DATA SUPPLIED:
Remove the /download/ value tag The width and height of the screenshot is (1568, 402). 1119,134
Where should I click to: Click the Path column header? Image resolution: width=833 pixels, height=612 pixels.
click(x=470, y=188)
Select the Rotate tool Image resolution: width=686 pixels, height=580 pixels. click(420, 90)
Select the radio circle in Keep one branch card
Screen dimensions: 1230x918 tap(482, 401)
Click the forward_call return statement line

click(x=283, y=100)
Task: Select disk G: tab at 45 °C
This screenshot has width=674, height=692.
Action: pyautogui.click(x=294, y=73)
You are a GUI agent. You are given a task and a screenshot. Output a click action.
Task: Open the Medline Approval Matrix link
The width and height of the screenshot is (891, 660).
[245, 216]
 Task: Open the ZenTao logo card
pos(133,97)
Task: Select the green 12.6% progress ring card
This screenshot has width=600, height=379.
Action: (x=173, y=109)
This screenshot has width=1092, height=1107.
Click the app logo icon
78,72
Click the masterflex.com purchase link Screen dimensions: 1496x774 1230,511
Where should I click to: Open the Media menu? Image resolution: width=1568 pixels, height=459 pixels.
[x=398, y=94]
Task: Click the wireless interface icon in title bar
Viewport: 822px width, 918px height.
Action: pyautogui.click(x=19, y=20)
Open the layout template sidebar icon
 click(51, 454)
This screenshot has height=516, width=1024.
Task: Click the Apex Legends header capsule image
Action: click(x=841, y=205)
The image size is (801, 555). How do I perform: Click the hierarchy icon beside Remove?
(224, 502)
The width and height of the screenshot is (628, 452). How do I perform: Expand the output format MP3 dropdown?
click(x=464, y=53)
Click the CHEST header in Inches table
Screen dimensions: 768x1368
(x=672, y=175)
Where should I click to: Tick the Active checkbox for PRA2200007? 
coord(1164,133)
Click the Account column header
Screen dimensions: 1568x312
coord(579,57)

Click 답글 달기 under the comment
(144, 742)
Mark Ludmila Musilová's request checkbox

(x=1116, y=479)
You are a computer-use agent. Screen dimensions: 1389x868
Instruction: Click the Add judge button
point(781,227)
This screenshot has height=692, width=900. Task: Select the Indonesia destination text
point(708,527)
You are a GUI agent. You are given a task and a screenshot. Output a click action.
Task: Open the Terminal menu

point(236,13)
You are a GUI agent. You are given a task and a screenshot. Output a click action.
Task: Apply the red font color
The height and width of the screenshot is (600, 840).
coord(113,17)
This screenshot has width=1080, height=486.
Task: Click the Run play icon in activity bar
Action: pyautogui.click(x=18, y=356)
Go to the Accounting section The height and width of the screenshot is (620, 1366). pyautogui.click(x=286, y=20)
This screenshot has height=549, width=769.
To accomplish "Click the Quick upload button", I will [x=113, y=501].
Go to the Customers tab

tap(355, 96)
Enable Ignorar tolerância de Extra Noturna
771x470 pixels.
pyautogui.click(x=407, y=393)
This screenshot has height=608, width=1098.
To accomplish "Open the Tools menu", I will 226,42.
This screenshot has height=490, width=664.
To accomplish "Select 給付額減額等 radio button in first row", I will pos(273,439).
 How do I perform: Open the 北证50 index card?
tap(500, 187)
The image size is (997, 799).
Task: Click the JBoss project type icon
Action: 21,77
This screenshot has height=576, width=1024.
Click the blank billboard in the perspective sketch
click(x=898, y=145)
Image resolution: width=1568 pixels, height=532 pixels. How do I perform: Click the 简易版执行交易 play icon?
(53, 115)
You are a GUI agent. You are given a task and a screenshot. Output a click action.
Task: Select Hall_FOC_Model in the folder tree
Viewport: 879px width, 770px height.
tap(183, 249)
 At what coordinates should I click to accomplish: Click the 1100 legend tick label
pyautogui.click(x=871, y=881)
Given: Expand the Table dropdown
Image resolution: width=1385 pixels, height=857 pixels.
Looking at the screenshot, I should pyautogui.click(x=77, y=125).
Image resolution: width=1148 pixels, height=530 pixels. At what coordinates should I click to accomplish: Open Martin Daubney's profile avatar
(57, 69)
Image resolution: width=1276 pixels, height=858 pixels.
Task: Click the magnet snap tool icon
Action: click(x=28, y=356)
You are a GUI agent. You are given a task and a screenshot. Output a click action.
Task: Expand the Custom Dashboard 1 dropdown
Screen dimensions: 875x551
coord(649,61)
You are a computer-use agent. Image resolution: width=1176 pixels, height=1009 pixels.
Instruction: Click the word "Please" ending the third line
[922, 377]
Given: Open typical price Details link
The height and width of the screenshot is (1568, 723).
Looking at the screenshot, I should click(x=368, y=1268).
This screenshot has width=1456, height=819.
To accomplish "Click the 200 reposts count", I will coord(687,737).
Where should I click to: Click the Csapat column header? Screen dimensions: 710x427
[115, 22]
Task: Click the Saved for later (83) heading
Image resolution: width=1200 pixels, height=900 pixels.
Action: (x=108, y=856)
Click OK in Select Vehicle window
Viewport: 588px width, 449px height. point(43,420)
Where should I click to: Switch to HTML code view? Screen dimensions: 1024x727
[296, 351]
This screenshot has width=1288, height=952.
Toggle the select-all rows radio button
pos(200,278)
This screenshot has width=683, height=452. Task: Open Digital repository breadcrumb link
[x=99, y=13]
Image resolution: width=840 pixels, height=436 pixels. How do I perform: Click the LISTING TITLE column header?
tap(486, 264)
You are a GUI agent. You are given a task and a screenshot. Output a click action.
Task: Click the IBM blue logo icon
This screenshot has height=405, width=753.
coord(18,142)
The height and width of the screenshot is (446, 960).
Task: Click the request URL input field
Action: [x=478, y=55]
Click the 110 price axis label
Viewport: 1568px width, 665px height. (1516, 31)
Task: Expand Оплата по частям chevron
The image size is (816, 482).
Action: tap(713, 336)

ACTIVITY: Only the lines above starting at the one containing "Instruction: Click the Add judge button" and ending at the one containing "Task: Apply the red font color", both included, are to be returned, exactly as they read.

TASK OUTPUT:
Instruction: Click the Add judge button
point(781,227)
This screenshot has height=692, width=900. Task: Select the Indonesia destination text
point(708,527)
You are a GUI agent. You are given a task and a screenshot. Output a click action.
Task: Open the Terminal menu

point(236,13)
You are a GUI agent. You are given a task and a screenshot. Output a click action.
Task: Apply the red font color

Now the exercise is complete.